▸ Task objective
All that is wanted is the exact text of the lines below from the one with "The height and width of the screenshot is (128, 424)." through the one with "The width and", inclusive, minus any pictures.

▸ Supplied data
----------
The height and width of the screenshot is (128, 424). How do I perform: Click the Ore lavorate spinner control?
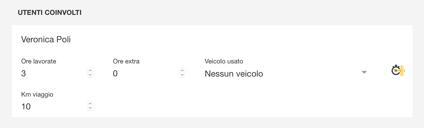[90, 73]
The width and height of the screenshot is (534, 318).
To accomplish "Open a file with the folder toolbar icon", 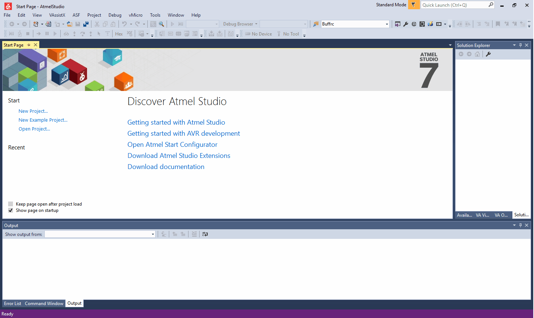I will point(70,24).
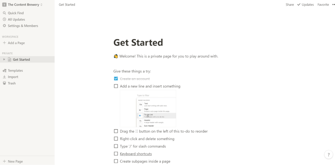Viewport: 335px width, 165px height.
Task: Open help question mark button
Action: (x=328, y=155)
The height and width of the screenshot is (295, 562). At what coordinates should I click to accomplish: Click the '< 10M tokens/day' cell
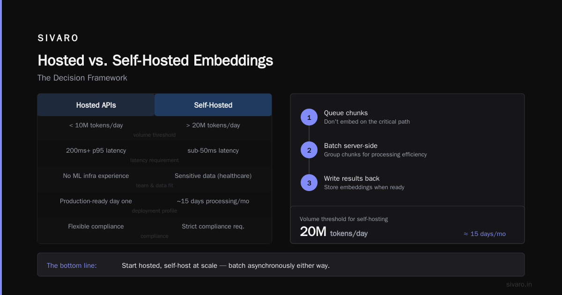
----------
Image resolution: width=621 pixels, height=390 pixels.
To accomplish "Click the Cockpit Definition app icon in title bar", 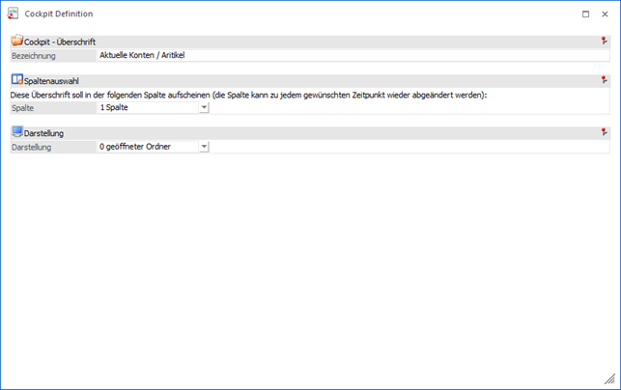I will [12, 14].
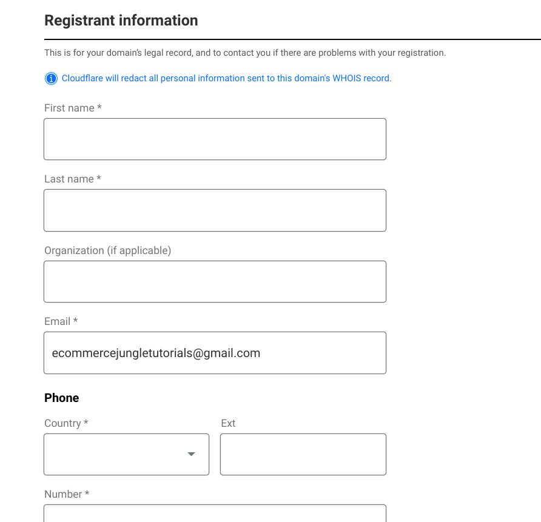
----------
▸ Your solution
The height and width of the screenshot is (128, 424). How do I perform: Click the Ore lavorate spinner control?
[90, 73]
The width and height of the screenshot is (534, 318).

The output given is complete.